Doch was besagen solche Allgemeinplätze? Ist der seit langem beklagte allgemeine Sittenverfall für die Fehlentwicklungen in den Sozialsystemen und im Haushalt verantwortlich? Oder ist es nicht eher eine von Becks Vor-Vorgänger Gerhard Schröder zu verantwortenden Politik, die es durch die seinerzeit gepriesene rot-grüne Steuerreform den Konzernen erst richtig möglich gemacht hat, sich zu Lasten des Staates zu bereichern, und die zum anderen – gemeinsam mit der Union – das Hartz-IV-Schlamassel verursacht hat?

Mit Sicherheit gibt es eine nicht unbeträchtliche Zahl von Un- oder Wenigberechtigten, die sich Arbeitslosengeld II erschleichen. Etwa die inzwischen berüchtigten Kinder aus gut gestellten Familien, die bei ihren Eltern nur deshalb ausziehen, um eine eigene "Bedarfsgemeinschaft" anmelden zu können.
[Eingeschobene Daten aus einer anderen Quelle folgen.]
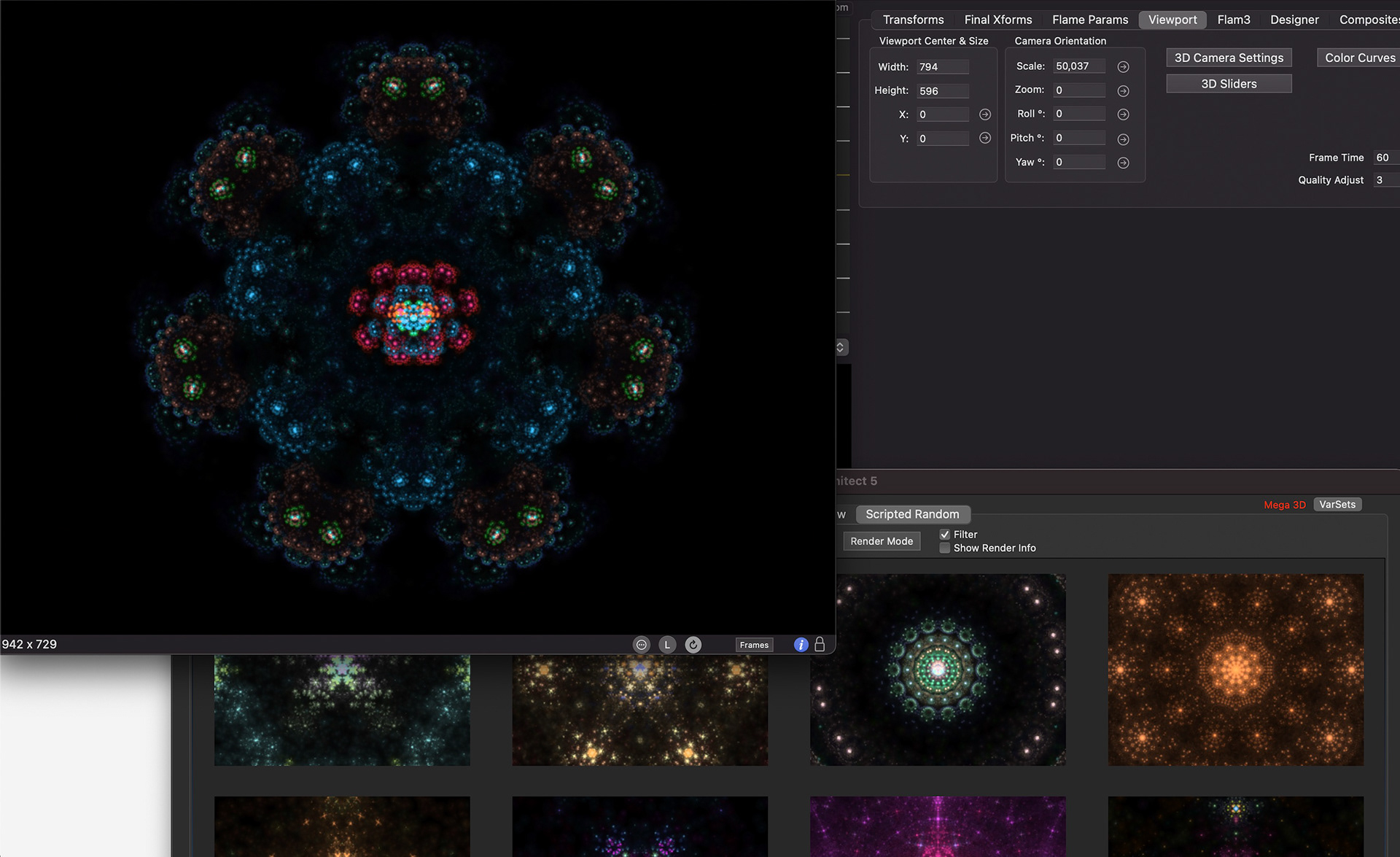This screenshot has width=1400, height=857.
Task: Open the Scripted Random tab
Action: pos(912,514)
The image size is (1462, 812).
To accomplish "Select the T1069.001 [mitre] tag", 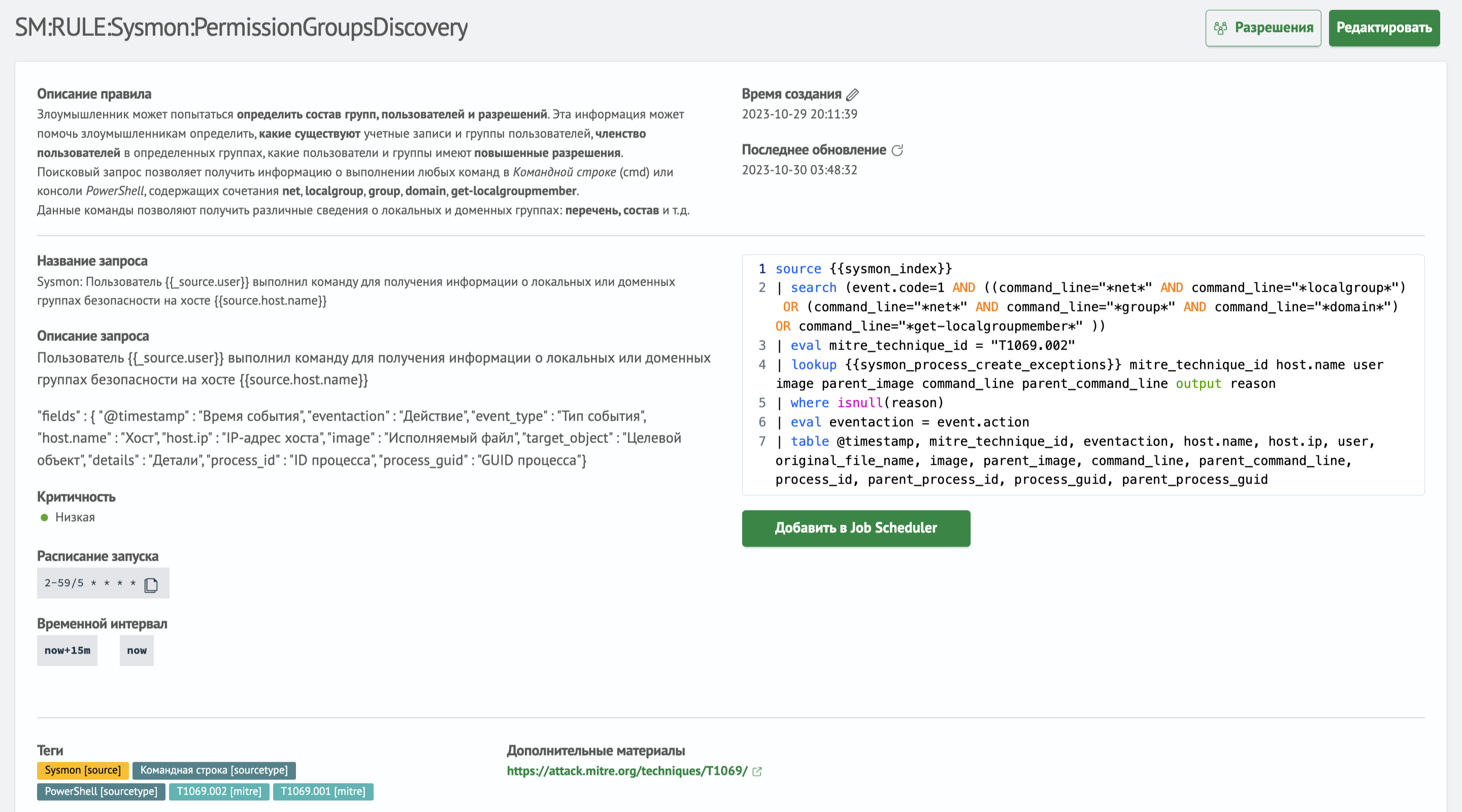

Oder die Paare, die sich formell trennen, um dann doppelt zu kassieren. Aber die Möglichkeiten und damit Anreize dazu hat die Politik geschaffen – ob aus Ahnungslosigkeit, wie Beck jetzt beklagt, oder aus besten Absichten, die missbraucht werden, spielt keine Rolle.

Nun sind Großreformen an komplexen Sozialsystemen sicher nicht leicht zu steuern. Fehler können vorkommen, einige werden gerade durch das "Fortentwicklungsgesetz" repariert. Aber die Kritik an dem angeblichen oder tatsächlichen Sozialmissbrauch lenkt von dem eigentlichen Problem ab. Denn Schuld daran, dass die Versorgung des Millionenheeres der Langzeitarbeitslosen so viele Milliarden kostet, haben ja nicht diese. Die allermeisten von ihnen wären nur allzu bereit, jede vertretbare Arbeit anzunehmen, wenn sie denn zu finden wäre. Dies belegt der gewaltige Run auf die Ein-Euro-Jobs, die ja nun wahrlich kein fürstliches Auskommen erlauben. Diejenigen, die - oft nach Jahren des sozialen Absinkens – nicht mehr bereit oder in der Lage sind, zu arbeiten und für ihr eigenes Leben zu sorgen, bilden eindeutig die Minderheit.